We don’t want to deny growing children the proper nutrients needed to become healthy adults. Fad/crash diets tend to deny children proper nutrition. Here are some strategies that can help the fight against obesity, help maintain proper weight AND foster good nutrition.
1. Increase physical activity. A child needs about 60 minutes a day of play or 30 minutes of active play.
2. Decrease TV and exposure to food marketing. Food advertising is very seductive to children.

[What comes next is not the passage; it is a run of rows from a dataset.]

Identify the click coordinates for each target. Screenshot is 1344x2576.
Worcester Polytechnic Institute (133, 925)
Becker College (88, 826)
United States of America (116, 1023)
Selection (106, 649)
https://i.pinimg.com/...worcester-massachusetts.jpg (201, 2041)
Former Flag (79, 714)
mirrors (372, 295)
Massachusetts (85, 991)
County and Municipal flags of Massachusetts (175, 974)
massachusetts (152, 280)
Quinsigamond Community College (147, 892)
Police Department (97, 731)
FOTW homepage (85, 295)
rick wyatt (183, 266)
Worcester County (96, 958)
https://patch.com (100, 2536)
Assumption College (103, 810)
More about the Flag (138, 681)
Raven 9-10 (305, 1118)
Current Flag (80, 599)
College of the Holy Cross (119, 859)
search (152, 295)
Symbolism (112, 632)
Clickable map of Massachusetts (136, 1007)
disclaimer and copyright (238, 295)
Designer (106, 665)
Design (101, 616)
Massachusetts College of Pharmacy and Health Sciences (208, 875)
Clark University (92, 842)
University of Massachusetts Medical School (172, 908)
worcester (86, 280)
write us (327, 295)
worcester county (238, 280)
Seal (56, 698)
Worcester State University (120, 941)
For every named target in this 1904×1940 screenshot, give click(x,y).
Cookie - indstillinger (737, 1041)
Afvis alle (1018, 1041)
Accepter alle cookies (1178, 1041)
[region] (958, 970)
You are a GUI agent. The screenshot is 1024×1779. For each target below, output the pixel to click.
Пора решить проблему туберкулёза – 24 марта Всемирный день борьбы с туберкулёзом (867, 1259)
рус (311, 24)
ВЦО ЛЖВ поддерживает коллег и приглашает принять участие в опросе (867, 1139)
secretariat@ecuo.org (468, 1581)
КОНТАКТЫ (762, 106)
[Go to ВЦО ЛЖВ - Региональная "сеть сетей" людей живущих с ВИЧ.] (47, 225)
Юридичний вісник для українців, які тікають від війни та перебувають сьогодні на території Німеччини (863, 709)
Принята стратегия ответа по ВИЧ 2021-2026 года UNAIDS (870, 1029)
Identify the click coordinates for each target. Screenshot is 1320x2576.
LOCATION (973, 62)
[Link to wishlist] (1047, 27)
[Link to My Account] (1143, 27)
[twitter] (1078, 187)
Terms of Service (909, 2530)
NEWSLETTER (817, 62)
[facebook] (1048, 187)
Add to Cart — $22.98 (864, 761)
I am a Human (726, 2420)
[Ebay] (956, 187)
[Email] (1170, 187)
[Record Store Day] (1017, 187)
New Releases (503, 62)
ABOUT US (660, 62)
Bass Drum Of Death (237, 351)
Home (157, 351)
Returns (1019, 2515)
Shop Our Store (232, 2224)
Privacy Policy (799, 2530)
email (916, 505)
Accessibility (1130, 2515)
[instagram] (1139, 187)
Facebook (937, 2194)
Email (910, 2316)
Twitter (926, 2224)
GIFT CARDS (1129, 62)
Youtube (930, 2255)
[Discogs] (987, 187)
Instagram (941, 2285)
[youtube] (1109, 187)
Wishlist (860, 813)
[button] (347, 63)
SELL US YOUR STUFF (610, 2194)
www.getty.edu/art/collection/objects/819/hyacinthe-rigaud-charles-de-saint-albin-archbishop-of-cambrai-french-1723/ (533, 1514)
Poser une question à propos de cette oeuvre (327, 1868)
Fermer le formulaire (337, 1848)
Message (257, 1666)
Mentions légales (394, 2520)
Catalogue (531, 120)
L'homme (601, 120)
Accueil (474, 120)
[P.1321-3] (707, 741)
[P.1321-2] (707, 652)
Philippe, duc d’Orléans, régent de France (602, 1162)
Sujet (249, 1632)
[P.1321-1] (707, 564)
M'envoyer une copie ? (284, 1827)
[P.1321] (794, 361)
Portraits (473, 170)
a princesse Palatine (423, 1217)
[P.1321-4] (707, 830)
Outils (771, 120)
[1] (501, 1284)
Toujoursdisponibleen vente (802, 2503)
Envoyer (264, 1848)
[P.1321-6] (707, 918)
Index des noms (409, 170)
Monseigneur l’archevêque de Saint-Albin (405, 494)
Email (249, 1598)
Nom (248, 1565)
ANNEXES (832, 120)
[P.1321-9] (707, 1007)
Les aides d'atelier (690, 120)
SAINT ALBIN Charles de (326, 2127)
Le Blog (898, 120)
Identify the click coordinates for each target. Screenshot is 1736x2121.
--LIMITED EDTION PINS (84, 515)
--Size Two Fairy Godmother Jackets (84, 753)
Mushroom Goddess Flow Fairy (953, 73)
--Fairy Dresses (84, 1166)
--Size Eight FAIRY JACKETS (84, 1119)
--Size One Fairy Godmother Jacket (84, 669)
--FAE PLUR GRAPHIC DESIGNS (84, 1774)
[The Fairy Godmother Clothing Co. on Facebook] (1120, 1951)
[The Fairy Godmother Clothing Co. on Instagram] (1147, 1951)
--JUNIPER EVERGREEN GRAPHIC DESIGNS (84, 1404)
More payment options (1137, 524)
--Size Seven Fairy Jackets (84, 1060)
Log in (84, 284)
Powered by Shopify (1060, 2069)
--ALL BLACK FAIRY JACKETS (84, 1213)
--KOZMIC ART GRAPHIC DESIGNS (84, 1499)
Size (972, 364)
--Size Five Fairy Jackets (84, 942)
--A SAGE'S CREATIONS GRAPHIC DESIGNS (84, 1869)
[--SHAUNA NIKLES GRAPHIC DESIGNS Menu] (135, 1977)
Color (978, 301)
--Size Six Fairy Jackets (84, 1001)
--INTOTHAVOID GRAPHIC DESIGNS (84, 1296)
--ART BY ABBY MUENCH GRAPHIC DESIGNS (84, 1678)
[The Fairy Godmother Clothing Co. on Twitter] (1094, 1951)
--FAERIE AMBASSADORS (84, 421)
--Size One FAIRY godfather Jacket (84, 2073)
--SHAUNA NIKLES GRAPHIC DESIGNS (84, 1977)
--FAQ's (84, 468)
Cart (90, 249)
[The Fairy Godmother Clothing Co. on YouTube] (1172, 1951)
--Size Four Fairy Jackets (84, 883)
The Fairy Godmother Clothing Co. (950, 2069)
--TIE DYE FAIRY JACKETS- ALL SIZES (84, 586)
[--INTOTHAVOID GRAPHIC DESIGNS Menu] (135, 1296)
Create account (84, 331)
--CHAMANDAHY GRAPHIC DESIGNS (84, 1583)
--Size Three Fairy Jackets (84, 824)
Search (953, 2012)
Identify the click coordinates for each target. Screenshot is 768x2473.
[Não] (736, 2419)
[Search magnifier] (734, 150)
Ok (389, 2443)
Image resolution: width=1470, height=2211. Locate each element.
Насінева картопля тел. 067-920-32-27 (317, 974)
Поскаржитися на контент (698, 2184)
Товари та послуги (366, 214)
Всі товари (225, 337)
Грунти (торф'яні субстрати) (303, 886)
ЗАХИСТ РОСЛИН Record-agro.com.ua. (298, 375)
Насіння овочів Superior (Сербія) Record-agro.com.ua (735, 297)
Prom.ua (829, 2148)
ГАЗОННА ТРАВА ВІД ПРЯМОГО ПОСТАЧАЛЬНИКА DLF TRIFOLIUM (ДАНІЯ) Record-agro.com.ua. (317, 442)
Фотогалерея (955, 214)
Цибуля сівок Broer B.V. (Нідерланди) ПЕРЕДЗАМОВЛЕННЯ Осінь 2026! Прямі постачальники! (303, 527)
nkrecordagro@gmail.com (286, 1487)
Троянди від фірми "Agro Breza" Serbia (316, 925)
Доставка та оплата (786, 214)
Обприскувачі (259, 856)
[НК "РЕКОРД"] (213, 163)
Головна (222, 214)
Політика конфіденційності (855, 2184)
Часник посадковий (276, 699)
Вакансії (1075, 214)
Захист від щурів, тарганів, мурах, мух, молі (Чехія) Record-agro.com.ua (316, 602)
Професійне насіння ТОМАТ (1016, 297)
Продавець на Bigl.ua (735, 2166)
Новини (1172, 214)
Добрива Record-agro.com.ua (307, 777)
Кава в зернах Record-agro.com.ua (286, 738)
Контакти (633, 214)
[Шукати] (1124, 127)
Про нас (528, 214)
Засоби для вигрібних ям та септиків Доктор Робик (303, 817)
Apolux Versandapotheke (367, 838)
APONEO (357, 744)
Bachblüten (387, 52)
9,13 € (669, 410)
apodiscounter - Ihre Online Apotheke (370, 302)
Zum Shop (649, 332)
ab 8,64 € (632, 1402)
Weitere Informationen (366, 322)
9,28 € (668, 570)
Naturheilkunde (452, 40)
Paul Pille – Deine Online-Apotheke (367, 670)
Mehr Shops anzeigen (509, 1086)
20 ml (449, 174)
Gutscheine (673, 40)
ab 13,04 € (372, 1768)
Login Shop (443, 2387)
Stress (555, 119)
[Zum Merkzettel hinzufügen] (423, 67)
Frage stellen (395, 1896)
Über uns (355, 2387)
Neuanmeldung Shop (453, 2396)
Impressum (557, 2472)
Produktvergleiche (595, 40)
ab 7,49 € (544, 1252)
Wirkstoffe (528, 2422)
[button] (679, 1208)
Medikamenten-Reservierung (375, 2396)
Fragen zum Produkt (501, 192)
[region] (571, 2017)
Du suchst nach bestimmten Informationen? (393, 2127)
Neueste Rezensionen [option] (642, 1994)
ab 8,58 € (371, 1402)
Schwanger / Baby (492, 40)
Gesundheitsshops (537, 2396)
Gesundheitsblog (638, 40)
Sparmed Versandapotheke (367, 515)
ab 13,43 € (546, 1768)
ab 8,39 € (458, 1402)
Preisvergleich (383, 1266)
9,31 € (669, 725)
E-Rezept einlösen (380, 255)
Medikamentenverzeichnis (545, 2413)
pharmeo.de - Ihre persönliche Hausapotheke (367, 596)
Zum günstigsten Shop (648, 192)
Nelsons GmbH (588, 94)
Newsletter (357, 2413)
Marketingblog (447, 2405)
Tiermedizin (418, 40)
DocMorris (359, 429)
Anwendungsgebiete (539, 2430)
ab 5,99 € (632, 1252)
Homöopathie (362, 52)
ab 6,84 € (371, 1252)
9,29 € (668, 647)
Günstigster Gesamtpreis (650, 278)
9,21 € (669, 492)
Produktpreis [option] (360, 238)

3. Make better food choices when planning family meals. Some examples include using 2% milk or low fat if your child is over 2 years of age. Don’t go totally fat free with most of your foods because children need fats to properly function. A plate should have half of its contents be fruits or vegetables. Snack time should be once per day in older children. Toddlers eat frequently and in small amounts but make their choices healthy ones. They will develop a taste for veggies and fruits if they are frequently exposed to these types of foods. Look for nutritional values in foods such as whole grain cereals, iron rich foods and calcium containing choices. Many obese kids are malnourished. Many are anemic because their food choices lack nutrients. These poor choices are called empty calories.
4. Breast Feed infants.
5. Get your school and other communities on board. Demand better school lunch, remove soda and junk food from vending machines. Soda has too much sugar and it inhibits calcium uptake in bones. Petition your school boards to mandate physical education for all students. In Cobb County, elementary and middle school children have required PE but high school students are only required to take 1 semester of PE in 4 years of high school. Yes, you read that correctly. Programs such as before and after school sports are available but not all children can participate in these programs. Reasons such as money, needing rides or babysitting responsibilities may prohibit kids from participating. Both parents work and that makes children more responsible for their own use of time and performing more chores around the house.
6. Walk with your child/children after dinner. You’ll get more than just physical activity from this excursion.
7. Educate yourself using the web with sites like Healthy People 2010, MyPyramid.gov and Let’smove.gov.
8. Always make your goals attainable and reasonable. Frustration can cause a back lash affect.
Most of all, preventing the problem and giving your child a good example is far better than treating obesity. By instilling proper eating habits from young, the stage is set for a lifetime of good nutrition. Overall health will be improved and quite possibly deter certain illnesses. If you are your child are obese, it is never too late to change. Stay well.